Data for this exercise:
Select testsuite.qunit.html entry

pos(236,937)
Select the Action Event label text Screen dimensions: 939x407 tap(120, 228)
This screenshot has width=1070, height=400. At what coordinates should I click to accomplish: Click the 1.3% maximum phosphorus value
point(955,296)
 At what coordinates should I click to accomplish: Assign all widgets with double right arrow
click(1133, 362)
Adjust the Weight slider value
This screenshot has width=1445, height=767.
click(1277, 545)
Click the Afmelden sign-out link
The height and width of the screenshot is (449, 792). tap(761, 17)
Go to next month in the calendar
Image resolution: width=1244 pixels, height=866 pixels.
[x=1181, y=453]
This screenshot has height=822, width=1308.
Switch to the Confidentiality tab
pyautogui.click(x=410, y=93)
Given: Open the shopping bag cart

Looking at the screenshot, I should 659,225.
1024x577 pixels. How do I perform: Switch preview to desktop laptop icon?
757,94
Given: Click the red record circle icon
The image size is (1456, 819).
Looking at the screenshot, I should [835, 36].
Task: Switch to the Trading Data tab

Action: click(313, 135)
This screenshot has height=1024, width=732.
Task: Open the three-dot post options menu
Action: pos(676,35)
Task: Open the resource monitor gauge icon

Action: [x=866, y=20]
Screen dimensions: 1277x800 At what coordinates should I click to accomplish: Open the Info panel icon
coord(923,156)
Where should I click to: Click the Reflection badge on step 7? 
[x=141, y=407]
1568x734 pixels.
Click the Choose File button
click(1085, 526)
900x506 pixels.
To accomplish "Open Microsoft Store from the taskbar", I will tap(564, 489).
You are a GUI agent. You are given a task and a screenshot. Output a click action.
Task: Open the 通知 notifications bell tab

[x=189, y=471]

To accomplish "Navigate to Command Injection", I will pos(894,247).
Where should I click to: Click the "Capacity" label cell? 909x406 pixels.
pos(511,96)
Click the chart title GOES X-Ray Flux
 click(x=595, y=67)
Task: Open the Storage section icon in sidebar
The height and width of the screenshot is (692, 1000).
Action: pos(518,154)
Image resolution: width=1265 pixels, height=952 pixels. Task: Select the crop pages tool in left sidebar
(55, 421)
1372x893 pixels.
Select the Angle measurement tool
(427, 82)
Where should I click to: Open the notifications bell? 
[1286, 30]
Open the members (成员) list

Exercise requirements: Write out all the records above again, switching each "At what coordinates should I click to accomplish" to "Which point should I click to complete" and leaving everything else unchanged.

Right answer:
Select testsuite.qunit.html entry

pos(236,937)
Select the Action Event label text Screen dimensions: 939x407 tap(120, 228)
This screenshot has width=1070, height=400. Which point should I click to complete: Click the 1.3% maximum phosphorus value
point(955,296)
 Which point should I click to complete: Assign all widgets with double right arrow
click(1133, 362)
Adjust the Weight slider value
This screenshot has width=1445, height=767.
click(1277, 545)
Click the Afmelden sign-out link
The height and width of the screenshot is (449, 792). tap(761, 17)
Go to next month in the calendar
Image resolution: width=1244 pixels, height=866 pixels.
[x=1181, y=453]
This screenshot has height=822, width=1308.
Switch to the Confidentiality tab
pyautogui.click(x=410, y=93)
Given: Open the shopping bag cart

Looking at the screenshot, I should 659,225.
1024x577 pixels. How do I perform: Switch preview to desktop laptop icon?
757,94
Given: Click the red record circle icon
The image size is (1456, 819).
Looking at the screenshot, I should [835, 36].
Task: Switch to the Trading Data tab

Action: click(313, 135)
This screenshot has height=1024, width=732.
Task: Open the three-dot post options menu
Action: pos(676,35)
Task: Open the resource monitor gauge icon

Action: [x=866, y=20]
Screen dimensions: 1277x800 Which point should I click to complete: Open the Info panel icon
coord(923,156)
Where should I click to: Click the Reflection badge on step 7? 
[x=141, y=407]
1568x734 pixels.
Click the Choose File button
click(1085, 526)
900x506 pixels.
To accomplish "Open Microsoft Store from the taskbar", I will tap(564, 489).
You are a GUI agent. You are given a task and a screenshot. Output a click action.
Task: Open the 通知 notifications bell tab

[x=189, y=471]

To accomplish "Navigate to Command Injection", I will pos(894,247).
Where should I click to: Click the "Capacity" label cell? 909x406 pixels.
pos(511,96)
Click the chart title GOES X-Ray Flux
 click(x=595, y=67)
Task: Open the Storage section icon in sidebar
The height and width of the screenshot is (692, 1000).
Action: pos(518,154)
Image resolution: width=1265 pixels, height=952 pixels. Task: Select the crop pages tool in left sidebar
(55, 421)
1372x893 pixels.
Select the Angle measurement tool
(427, 82)
Where should I click to: Open the notifications bell? 
[1286, 30]
Open the members (成员) list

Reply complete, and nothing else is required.